Randy Renfrow was known for his ability to be competitive on any type of machinery, from diminutive 250 Grand Prix bikes all the way up to AMA Superbikes, and he excelled in nearly every class of professional motorcycle road racing. Renfrow raced professionally more than 20 years, seven of which were self-sponsored.
He was one of the best-liked riders in the paddock. In all, Renfrow won a total of 17 AMA Nationals in four different classes, including a victory in an AMA Superbike race at Willow Springs Raceway in Rosamond, California in 1990, as a member of the factory Honda team.
Renfrow grew up in his early years in San Diego, and on his ninth birthday, he got his first minibike.

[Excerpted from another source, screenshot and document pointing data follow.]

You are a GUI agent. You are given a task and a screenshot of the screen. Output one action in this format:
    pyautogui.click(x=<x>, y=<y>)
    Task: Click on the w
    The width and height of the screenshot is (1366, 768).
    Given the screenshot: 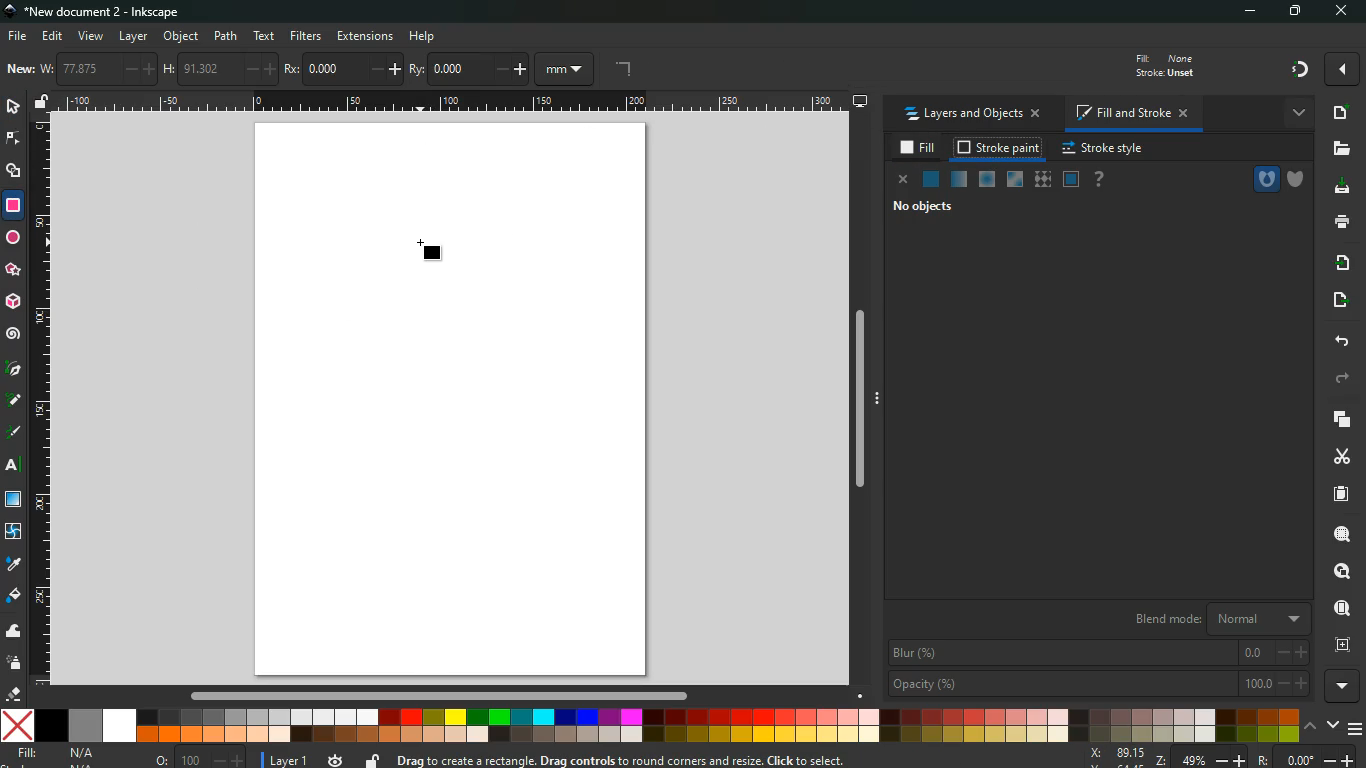 What is the action you would take?
    pyautogui.click(x=97, y=70)
    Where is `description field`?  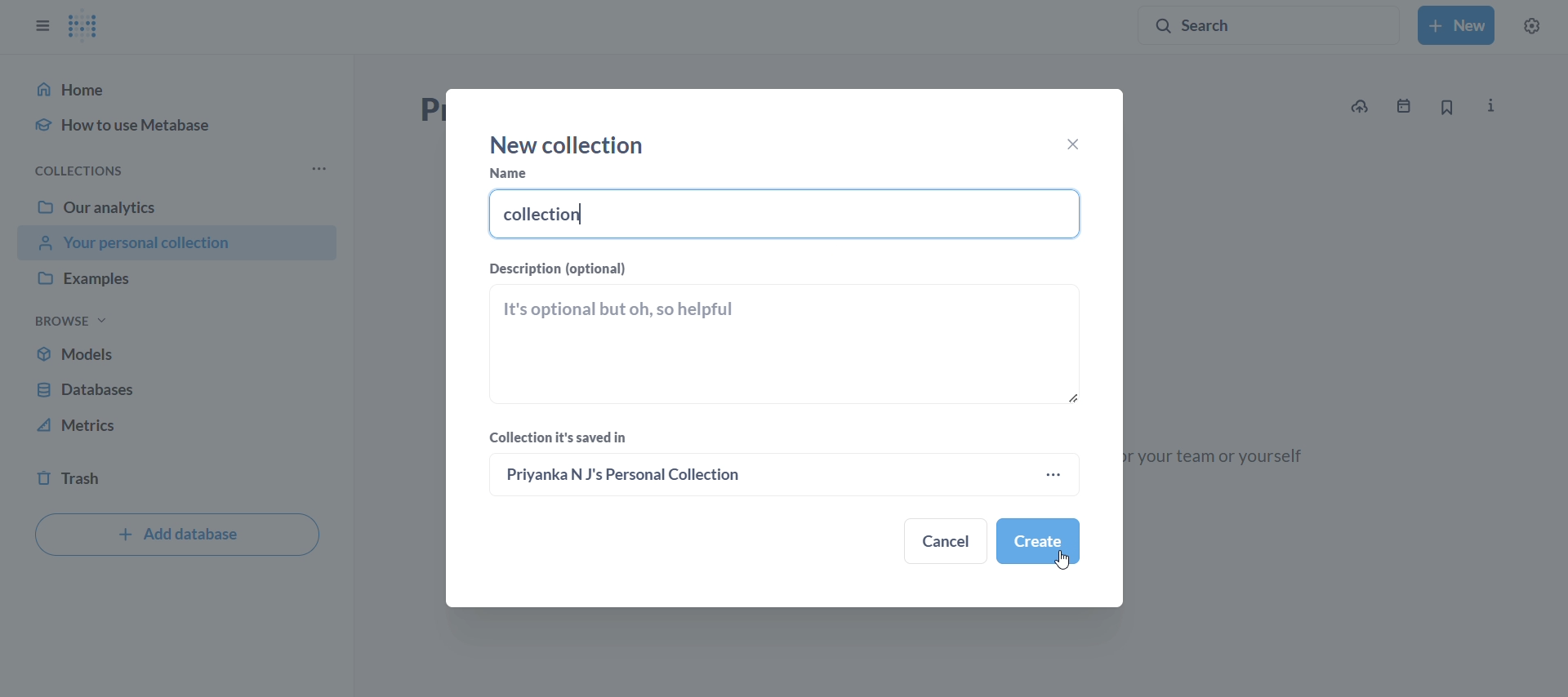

“Our dad was in the Marine Corps,” remembers Randy’s brother, Shawn. “He always had scooters as young man. Motorcycling was a big thing when we lived in San Diego, and my dad bought Randy a Briggs & Stratton minibike.”
A Sears 90cc followed. When he relocated to New Jersey with his family, he started riding motocross, and quickly stood out. “Randy was always the fastest kid in the neighborhood, no matter what he was riding,” Shawn says.
By 1981, Renfrow was roadracing, and he earned his first AMA national points with a fifth-place finish at Pocono in the 250 Grand Prix class, then finished third in the 250GP final at Daytona. He began riding with Sure-Fire in 1983.
Shawn credits his brother’s success on a wide variety of machinery to his early riding on varied surfaces.
“I think some of it was because we were military and moved a lot, so he rode a lot of different types of terrain,” he says. “And I’m going to give Randy special props that some of that was just heart. I don’t think it mattered to him what he was racing. He just wanted to do well.”
A consistent winner and finisher, Renfrow finished third in AMA Formula 1 in 1984; second in Formula 1 in 1985; won the Formula 1 Championship in 1986; won the Memphis and Road Atlanta AMA 250 GP races in 1987; and finished fifth in AMA Superbike in 1988. After nearly retiring at the end of 1988, Renfrow came back to win the AMA Pro Twins Series in 1989. He won a Superbike national in 1990 and earned three 600 SuperSport podium finishes. He continued racing and finishing well in various classes through 2000.
In March of 2002, Renfrow was caught in a crash at Daytona International Speedway and broke nine ribs, his right knee, his right ankle and foot. Tragically, five months later, while still on crutches, Renfrow fell down a flight of stairs and suffered head injuries from which he would never recover.
As much as Renfrow is remembered for winning, he was also widely considered one of the most popular racers in the paddock.
“He’d always be happy to take time for a fan, or to share race setups with others,” Shawn says. “Some riders would wind themselves up, but not Randy. He’d say, “That’s not how we play that game. We play to win, but we don’t have to hate anyone to play the game.’”
That attitude kept him down-to-earth, he says.
“Randy was always kind of shocked that people would ask for his autograph, because he never really acted like a great racer—he was really humble about his position,” Shawn says. “That’s why I think he’d be really humbled about being inducted into the AMA Motorcycle Hall of Fame. He’d be really honored to think that the Kenny Robertses of the world thought enough of him to share a place with him by voting him in.”